Monday of the Twenty-second Week in Ordinary Time
In today’s gospel (Luke 4:16–30), we return again to the beginning of Jesus’s public ministry with his first visit to Nazareth, his hometown, after he is baptized. This visit is, on the one hand, a stirring proclamation of Jesus’s identity and mission. Quoting Isaiah, he reveals to the people that he is the Messiah, the one anointed with the Spirit of the Lord, and that he has been sent to bring glad tidings to the poor, to proclaim liberty to captives and recovery of sight to the blind, to let the oppressed go free, and to proclaim a year acceptable to the Lord.
And yet this proclamation of Jesus is not received well. Jesus’s listeners are unsettled by the fact that it is the humble son of Joseph, the carpenter, who is claiming to be the Messiah. Yes, what he says is impressive… but is he really the one? For his listeners to accept what Jesus says about himself would require that they discard their preconceived notions and expectations of him; because they are unwilling to do this, they reject him and even try to kill him.

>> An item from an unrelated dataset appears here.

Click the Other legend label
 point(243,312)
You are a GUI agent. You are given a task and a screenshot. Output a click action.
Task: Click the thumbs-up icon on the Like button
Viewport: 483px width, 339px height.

As Christians, we are privileged to share in the mission of Jesus and to be anointed, through our baptism, with the same Holy Spirit. Yet this also means that just as Jesus was misunderstood and rejected, we can and will be misunderstood and rejected by some. Today, let us ask the Spirit to help us live according to our baptismal calling by sharing the Good News without fear, knowing that if we face rejection and even failure, our Lord himself stands with us.